On Sunday, Sarah Burton took her final bow as creative director of Alexander McQueen. Today, her successor was announced. Seán McGirr, who was previously head of ready-to-wear at JW Anderson, will take over the Kering-owned house.
“We are delighted to welcome Seán McGirr as Creative Director,” said McQueen CEO Gianfilippo Testa in a press release. “With his experience, personality, and creative energy, he will bring a powerful creative language to Alexander McQueen while building on its unique heritage.”
McGirr is the latest in a string of relatively unknown but experienced studio hands elevated to fill some of fashion’s biggest job openings. At Paris Fashion Week, which ends today, rumors were flying that Burton’s successor would be a name-brand creative director. But Kering appears to be confident in a quieter approach to promotions, as with their appointment earlier this year of Sabato De Sarno to the helm of Gucci.

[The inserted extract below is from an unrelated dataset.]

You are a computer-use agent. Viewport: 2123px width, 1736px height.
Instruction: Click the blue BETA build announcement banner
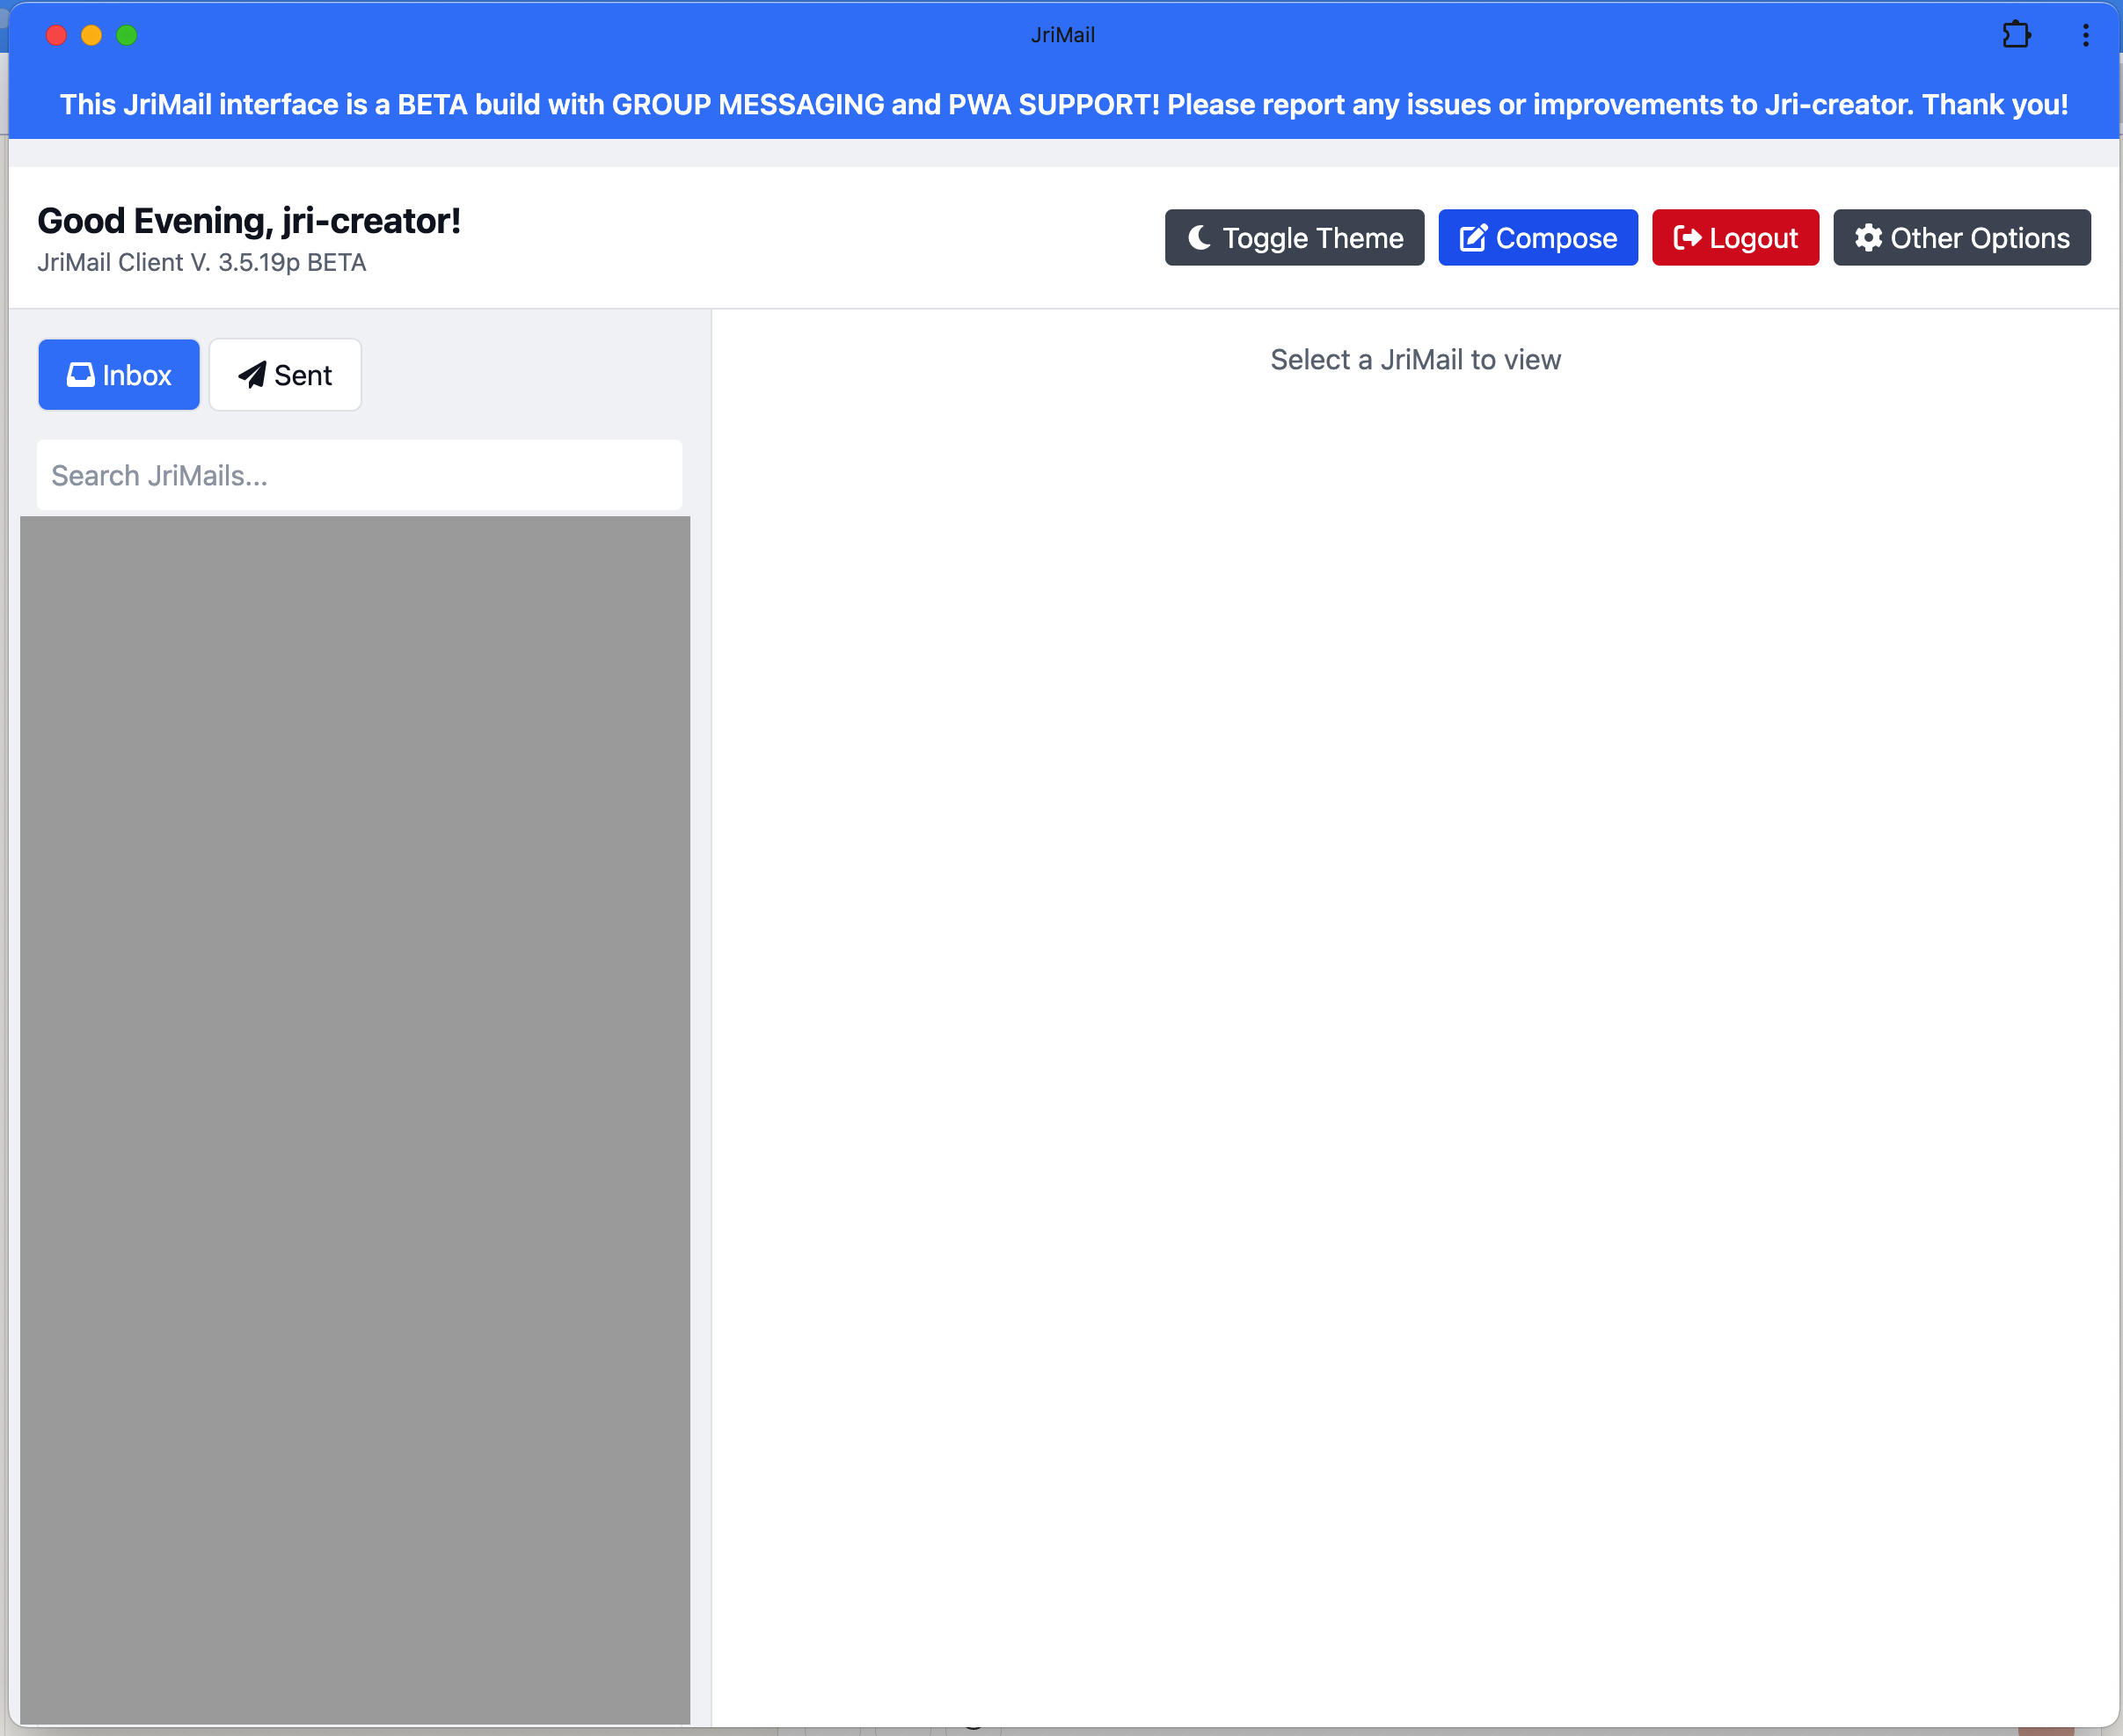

In a statement, Kering chairman and CEO François-Henri Pinault hinted at a creative shift in store for the brand, which was reportedly one of the luxury group’s fastest-growing going into the pandemic: “Alexander McQueen is a House we are passionate about, and we are confident that Seán McGirr will be able to pursue its journey with a new creative impetus. We look forward to opening this new chapter in the history of this unique brand.”
McGirr arrives having never worked with Lee McQueen, who died in 2010. Burton took over following more than a decade of close collaboration with the brand’s founder.
Though McGirr did a stint as head of womenswear at Dries Van Noten, the Dublin native’s resumé appears particularly menswear focused. After attending Central Saint Martins, he worked on Uniqlo’s men’s collections under Christophe Lemaire. He joined JW Anderson in 2020 as the head of men’s, before eventually overseeing all ready-to-wear collections, which have reached new levels of critical acclaim in the past few years.
Burton was a successful men’s designer, and won over fans like Timothée Chalamet with her expressive tailoring, but in recent years she had stopped holding menswear shows. Name recognition notwithstanding, McGirr will be expected to make a loud introduction when men’s fashion week rolls around in January.